The first pass had a training set of ~6,000 emails. Now I had ~22,000, and went out to see whether a bigger training set with better coverage of the hard categories could produce a better classifier.
The Second Pass
I hoped that this approach would ameliorate the time-based selection bias that hobbled the first classifier, as the training set for this pass drew on fifteen years of sorted email. That changed the composition noticeably. Historical email skews heavily towards Academic and away from Technology and Projects.
Work and Education together made up around 5% of the training set, better coverage than before, at least in absolute terms.
| Category | Count | % |
|---|---|---|
| Archive | 11,600 | 34.2 |
| Receipts | 9,933 | 29.3 |
| Newsletters | 4,150 | 12.2 |
| Personal | 2,296 | 6.8 |
| Technology | 2,278 | 6.7 |
| Projects | 1,293 | 3.8 |
| Finances and Affairs | 1,106 | 3.3 |
| Work | 748 | 2.2 |
| Education | 409 | 1.2 |
| Academic | 81 | 0.2 |
Results
Validation accuracy: 93.46%. Down slightly from 94.67% in the first pass.

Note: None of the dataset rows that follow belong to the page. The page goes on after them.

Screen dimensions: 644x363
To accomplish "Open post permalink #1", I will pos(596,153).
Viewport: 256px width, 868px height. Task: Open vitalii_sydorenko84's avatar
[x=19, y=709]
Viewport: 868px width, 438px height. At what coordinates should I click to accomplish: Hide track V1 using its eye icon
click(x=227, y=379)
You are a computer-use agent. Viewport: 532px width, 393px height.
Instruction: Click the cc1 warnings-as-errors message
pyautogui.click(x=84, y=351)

| Category | Precision | Recall | F1 |
|---|---|---|---|
| Technology | 0.988 | 0.977 | 0.982 |
| Newsletters | 0.941 | 0.944 | 0.942 |
| Receipts | 0.953 | 0.979 | 0.966 |
| Finances and Affairs | 0.913 | 0.778 | 0.840 |
| Personal | 0.865 | 0.885 | 0.875 |
| Work | 0.814 | 0.857 | 0.835 |
| Education | 0.850 | 0.557 | 0.673 |
| Projects | 0.908 | 0.880 | 0.894 |
There were global drops in precision and recall across almost all categories. However, these were all small in absolute terms. The largest drops occurred in Education, which I attributed to the introduction of the Projects category. Projects shares a lot of semantic similarity with Education (and to a lesser extent, Work), and the addition of a similar category would lower predictive power across all of them.
I am not sure I could have expected a different outcome. The SVC was already working remarkably well on the training set, and where it falls down relates more to fundamental properties of text embedding rather than inadequate sample size.
Classification
The classification of the 15,509 unclassified emails followed the same pattern as the first pass.

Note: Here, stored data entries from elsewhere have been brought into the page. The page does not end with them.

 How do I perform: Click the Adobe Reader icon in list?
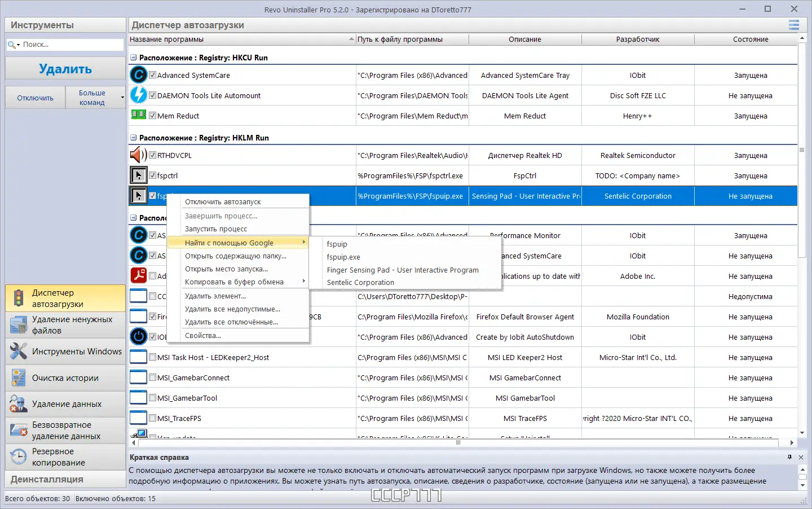(139, 275)
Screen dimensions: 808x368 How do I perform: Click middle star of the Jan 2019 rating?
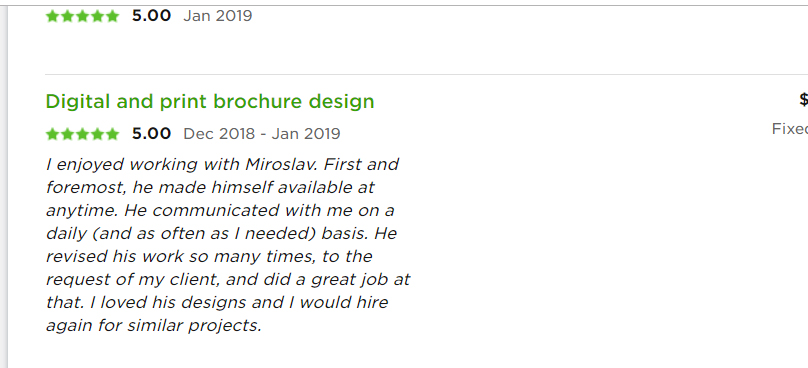(82, 16)
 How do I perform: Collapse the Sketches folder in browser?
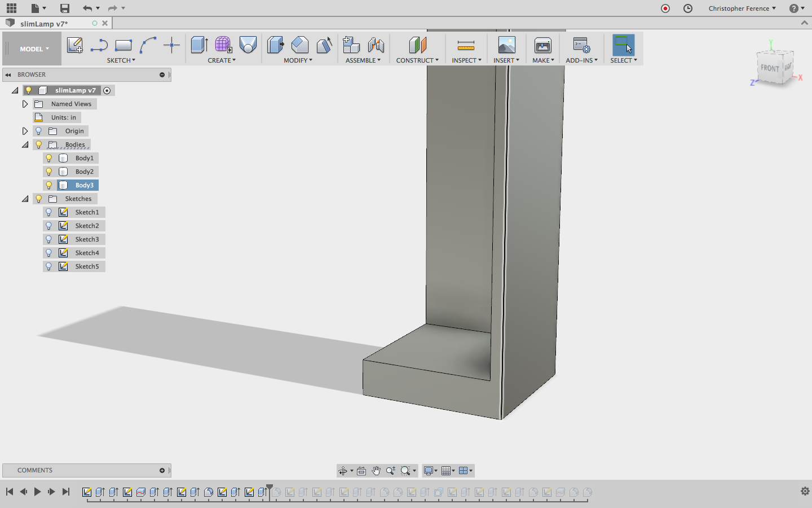click(x=25, y=199)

| Category | SVC | LLM | Total |
|---|---|---|---|
| Receipts | 2,821 | 14 | 2,835 |
| Newsletters | 2,575 | 49 | 2,624 |
| Personal | 773 | 552 | 1,325 |
| Technology | 369 | 29 | 398 |
| Finances and Affairs | 809 | 57 | 866 |
| Work | 19 | 3,012 | 3,031 |
| Education | 11 | 2,562 | 2,573 |
| Projects | 217 | 106 | 323 |
| Academic | 0 | 730 | 730 |
| Archive | 0 | 1,362 | 1,362 |
Work and Education again accounted for 65% of the LLM load, and the LLM remained a poor discriminator between the two. This is also not surprising, as increasing the sample size will not improve model performance.
Reflection
I ended up sorting out the work-education-project split manually. This was a tedious couple of hours, but two decades of accumulated correspondence is now at least roughly where it should be.
Both the successes and failures were informative. I think text embeddings are incredibly interesting technology, and I was very impressed with how the SVC effortlessly handled structured textual information efficiently at scale. I would definitely use these again for this sort of task.
Conversely, the LLM performed less well than I would have hoped, getting only about half of the hard cases right. One thing that would have been interesting to explore is whether changing the prompt could have improved the LLM success, but I am skeptical. The LLM performance is determined by the properties of the model and the nature of the classification task, and won’t be improved by increasing sample size. Gemma-3-12Bis a capable local model, but these distinctions may be genuinely too subtle. The Work-Education-Project split is also potentially tricky because in addition to genuine content overlap, some lines may be drawn more on personal context rather than message content, which is unknown to the model.
I remain hopeful for the future of local language models — most of my work has huge data privacy and confidentiality concerns, and I would love to be able to use this technology in more of my work, but will not feel comfortable unless they are run in a local and contained environment. This project has not convinced me that local models are quite there yet, although given the pace that the technology is evolving I suspect it will be soon1.